It was always cold, damp, and dark in the night, or at least what he thought was the night. He couldn’t tell, not anymore. Not with eyes like these, distorted as they were. Soul said it was a miracle that they could perceive light enough to ache, but it didn’t feel like one when the pain was the only sense he got from the remains. To feel the pain but not see it; what a fate.
In the daylight, it was swelteringly hot, with no in-betweens. Heart had lost count of the number of times he went from shivering to overheating in barely a second. Time shouldn’t move that fast, but it only seemed to speed up.
He was going to rot here, wasn’t he? Cooked alive before being preserved in the cold. He’d remain stagnant while they went about their lives above him, as they should. Maybe they’d make a new cover. One without him.
Maybe Mind would learn how to feel, and wouldn’t that be something? The only thing it would cost would be him. Mind would grow and change and learn, while Heart would deteriorate, deteriorate, and deteriorate. He couldn’t even bring himself to hate it. He spent all his life despising Mind, cursing him and doing his best to make his life miserable, and now all that hatred was gone.
Soul would forget him, he hoped. He wouldn’t shed a tear for the bugs beneath a rock, had he stepped and heard a squish. Soul shouldn’t shed a tear for creatures like him.
After all, he had nobody to blame but himself. It was him who dug this grave, not Mind and not Soul. Six feet deep, and then some. It was childish to ever think he could come up with a good, solid plan to teach Mind a lesson. Did he think he was stronger than Icarus, just because his wings were made of flesh and bone rather than wax? Icarus flew from his prison and dared to fly to the Sun. Heart flew to one made to cage the Sun, daring It to follow and be trapped, only for his wings to crumble and fall in himself.

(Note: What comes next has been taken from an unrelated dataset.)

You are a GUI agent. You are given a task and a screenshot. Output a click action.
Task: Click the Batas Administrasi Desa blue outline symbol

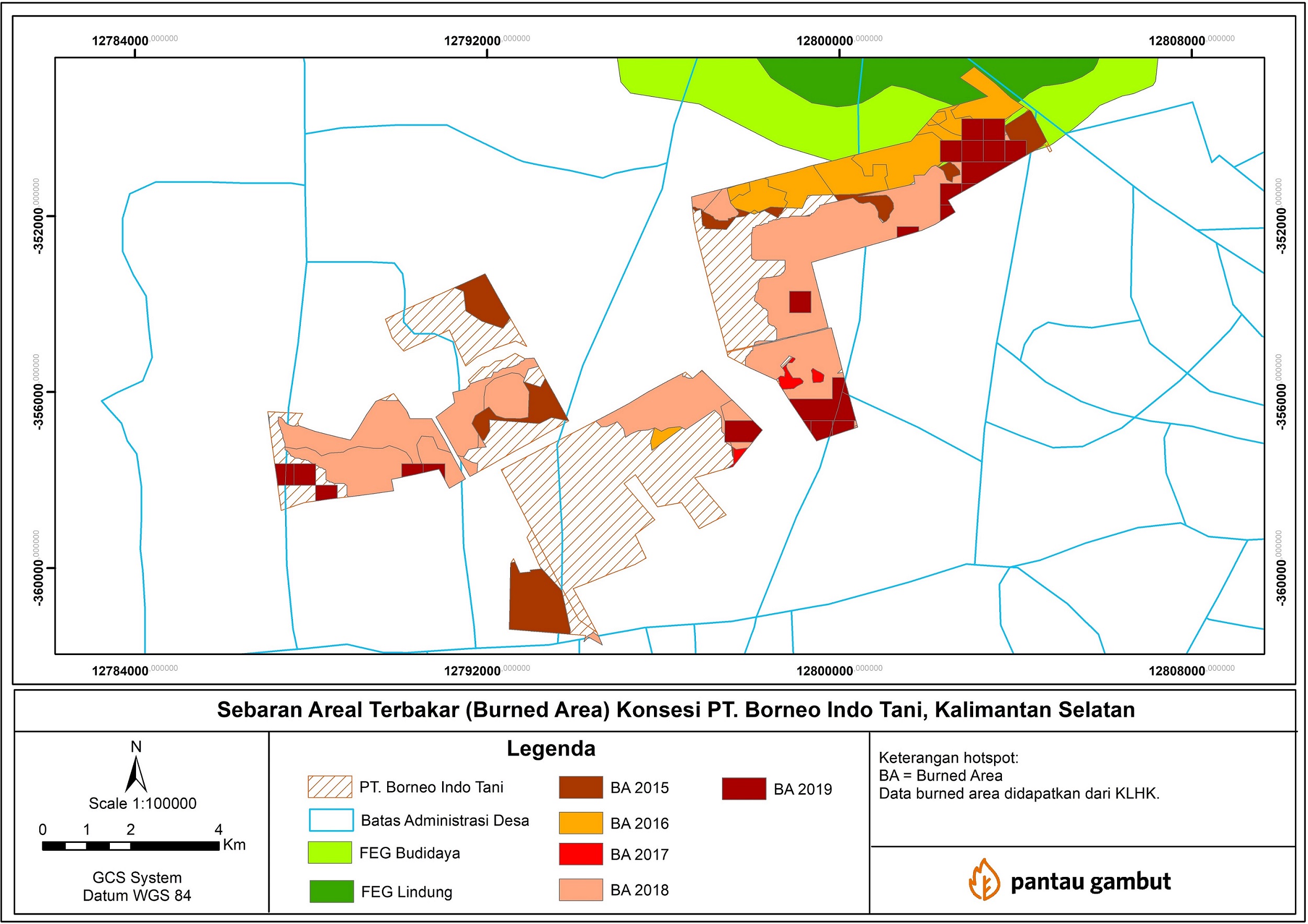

He would be stuck here until the maggots pecked at his bones. The maggots didn’t deserve such a fate. They didn’t. Mind was right all along. He could still hear his taunts. He thought it was supposed to be night, but he could hear him. No, it was too hot. If he strained his ears, he could all but make out Soul, a minor relief. He sounded happy. That was good.
Heart used to care for him as much as he spited Mind. Why couldn’t he muster up that care now? He couldn’t hate Soul.
But Soul was complacent in this, no better than Mind. Mind may have stabbed him, but it was Soul’s trident that he used. If he cared, wouldn’t this have been prevented?
It was Heart’s folly to think that he could retaliate. What good was a gun against the Sun? He knew he’d been had, but no anger could give him the strength to knock It off Its pedestal. His worst crime was missing. The second worst was pointing the barrel at Mind instead of himself.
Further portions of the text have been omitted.